START Records to process

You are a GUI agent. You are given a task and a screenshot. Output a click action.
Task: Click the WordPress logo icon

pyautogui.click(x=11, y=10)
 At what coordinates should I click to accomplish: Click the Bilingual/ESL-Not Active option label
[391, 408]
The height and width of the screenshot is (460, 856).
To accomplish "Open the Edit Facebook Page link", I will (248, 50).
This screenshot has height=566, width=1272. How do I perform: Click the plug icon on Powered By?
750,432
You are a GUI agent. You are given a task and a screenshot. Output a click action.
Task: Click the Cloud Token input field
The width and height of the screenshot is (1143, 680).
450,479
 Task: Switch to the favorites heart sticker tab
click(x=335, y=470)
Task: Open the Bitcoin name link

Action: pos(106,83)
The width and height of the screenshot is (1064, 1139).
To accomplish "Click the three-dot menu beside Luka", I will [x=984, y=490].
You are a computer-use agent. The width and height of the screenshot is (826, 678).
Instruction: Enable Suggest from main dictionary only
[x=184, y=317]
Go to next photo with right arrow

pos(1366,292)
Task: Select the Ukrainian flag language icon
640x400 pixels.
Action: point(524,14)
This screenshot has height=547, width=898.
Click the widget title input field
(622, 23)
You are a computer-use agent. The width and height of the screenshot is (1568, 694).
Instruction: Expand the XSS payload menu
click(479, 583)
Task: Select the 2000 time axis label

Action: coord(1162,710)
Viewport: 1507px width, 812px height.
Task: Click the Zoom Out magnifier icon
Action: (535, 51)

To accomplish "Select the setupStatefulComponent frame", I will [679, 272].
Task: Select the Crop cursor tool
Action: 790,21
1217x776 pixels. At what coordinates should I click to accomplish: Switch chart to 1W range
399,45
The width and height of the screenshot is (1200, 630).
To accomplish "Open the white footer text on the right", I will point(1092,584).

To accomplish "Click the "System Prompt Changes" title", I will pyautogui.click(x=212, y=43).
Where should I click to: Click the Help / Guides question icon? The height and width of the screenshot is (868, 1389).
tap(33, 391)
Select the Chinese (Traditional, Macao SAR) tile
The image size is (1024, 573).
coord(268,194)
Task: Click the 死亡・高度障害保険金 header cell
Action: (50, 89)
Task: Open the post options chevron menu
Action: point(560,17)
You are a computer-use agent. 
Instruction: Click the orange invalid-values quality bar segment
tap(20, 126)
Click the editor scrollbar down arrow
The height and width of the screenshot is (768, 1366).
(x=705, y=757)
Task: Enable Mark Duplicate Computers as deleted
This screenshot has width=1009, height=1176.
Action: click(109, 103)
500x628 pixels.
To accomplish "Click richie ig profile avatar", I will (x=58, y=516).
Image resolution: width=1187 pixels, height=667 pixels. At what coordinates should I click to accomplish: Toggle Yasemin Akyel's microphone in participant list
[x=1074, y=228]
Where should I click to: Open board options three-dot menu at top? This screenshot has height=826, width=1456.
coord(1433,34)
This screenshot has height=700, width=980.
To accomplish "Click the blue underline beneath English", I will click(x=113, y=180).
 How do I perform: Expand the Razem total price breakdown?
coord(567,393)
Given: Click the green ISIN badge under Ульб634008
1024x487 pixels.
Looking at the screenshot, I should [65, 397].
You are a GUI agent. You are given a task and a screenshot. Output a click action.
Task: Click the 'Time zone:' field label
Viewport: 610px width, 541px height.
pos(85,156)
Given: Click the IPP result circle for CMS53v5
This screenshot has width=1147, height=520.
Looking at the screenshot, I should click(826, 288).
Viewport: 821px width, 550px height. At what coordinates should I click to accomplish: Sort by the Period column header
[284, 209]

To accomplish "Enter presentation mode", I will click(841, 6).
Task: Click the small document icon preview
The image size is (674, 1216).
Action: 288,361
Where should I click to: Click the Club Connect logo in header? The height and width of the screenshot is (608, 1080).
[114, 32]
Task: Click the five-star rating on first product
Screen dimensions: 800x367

END Records to process

• [Exercise brief]: Restate every entry exactly. Leave nothing out.

• [Answer box]:
You are a GUI agent. You are given a task and a screenshot. Output a click action.
Task: Click the WordPress logo icon

pyautogui.click(x=11, y=10)
 At what coordinates should I click to accomplish: Click the Bilingual/ESL-Not Active option label
[391, 408]
The height and width of the screenshot is (460, 856).
To accomplish "Open the Edit Facebook Page link", I will (248, 50).
This screenshot has height=566, width=1272. How do I perform: Click the plug icon on Powered By?
750,432
You are a GUI agent. You are given a task and a screenshot. Output a click action.
Task: Click the Cloud Token input field
The width and height of the screenshot is (1143, 680).
450,479
 Task: Switch to the favorites heart sticker tab
click(x=335, y=470)
Task: Open the Bitcoin name link

Action: pos(106,83)
The width and height of the screenshot is (1064, 1139).
To accomplish "Click the three-dot menu beside Luka", I will [x=984, y=490].
You are a computer-use agent. The width and height of the screenshot is (826, 678).
Instruction: Enable Suggest from main dictionary only
[x=184, y=317]
Go to next photo with right arrow

pos(1366,292)
Task: Select the Ukrainian flag language icon
640x400 pixels.
Action: point(524,14)
This screenshot has height=547, width=898.
Click the widget title input field
(622, 23)
You are a computer-use agent. The width and height of the screenshot is (1568, 694).
Instruction: Expand the XSS payload menu
click(479, 583)
Task: Select the 2000 time axis label

Action: coord(1162,710)
Viewport: 1507px width, 812px height.
Task: Click the Zoom Out magnifier icon
Action: (535, 51)

To accomplish "Select the setupStatefulComponent frame", I will [679, 272].
Task: Select the Crop cursor tool
Action: 790,21
1217x776 pixels. At what coordinates should I click to accomplish: Switch chart to 1W range
399,45
The width and height of the screenshot is (1200, 630).
To accomplish "Open the white footer text on the right", I will point(1092,584).

To accomplish "Click the "System Prompt Changes" title", I will pyautogui.click(x=212, y=43).
Where should I click to: Click the Help / Guides question icon? The height and width of the screenshot is (868, 1389).
tap(33, 391)
Select the Chinese (Traditional, Macao SAR) tile
The image size is (1024, 573).
coord(268,194)
Task: Click the 死亡・高度障害保険金 header cell
Action: (50, 89)
Task: Open the post options chevron menu
Action: point(560,17)
You are a computer-use agent. 
Instruction: Click the orange invalid-values quality bar segment
tap(20, 126)
Click the editor scrollbar down arrow
The height and width of the screenshot is (768, 1366).
(x=705, y=757)
Task: Enable Mark Duplicate Computers as deleted
This screenshot has width=1009, height=1176.
Action: click(109, 103)
500x628 pixels.
To accomplish "Click richie ig profile avatar", I will (x=58, y=516).
Image resolution: width=1187 pixels, height=667 pixels. At what coordinates should I click to accomplish: Toggle Yasemin Akyel's microphone in participant list
[x=1074, y=228]
Where should I click to: Open board options three-dot menu at top? This screenshot has height=826, width=1456.
coord(1433,34)
This screenshot has height=700, width=980.
To accomplish "Click the blue underline beneath English", I will click(x=113, y=180).
 How do I perform: Expand the Razem total price breakdown?
coord(567,393)
Given: Click the green ISIN badge under Ульб634008
1024x487 pixels.
Looking at the screenshot, I should [65, 397].
You are a GUI agent. You are given a task and a screenshot. Output a click action.
Task: Click the 'Time zone:' field label
Viewport: 610px width, 541px height.
pos(85,156)
Given: Click the IPP result circle for CMS53v5
This screenshot has width=1147, height=520.
Looking at the screenshot, I should click(826, 288).
Viewport: 821px width, 550px height. At what coordinates should I click to accomplish: Sort by the Period column header
[284, 209]

To accomplish "Enter presentation mode", I will click(841, 6).
Task: Click the small document icon preview
The image size is (674, 1216).
Action: 288,361
Where should I click to: Click the Club Connect logo in header? The height and width of the screenshot is (608, 1080).
[114, 32]
Task: Click the five-star rating on first product
Screen dimensions: 800x367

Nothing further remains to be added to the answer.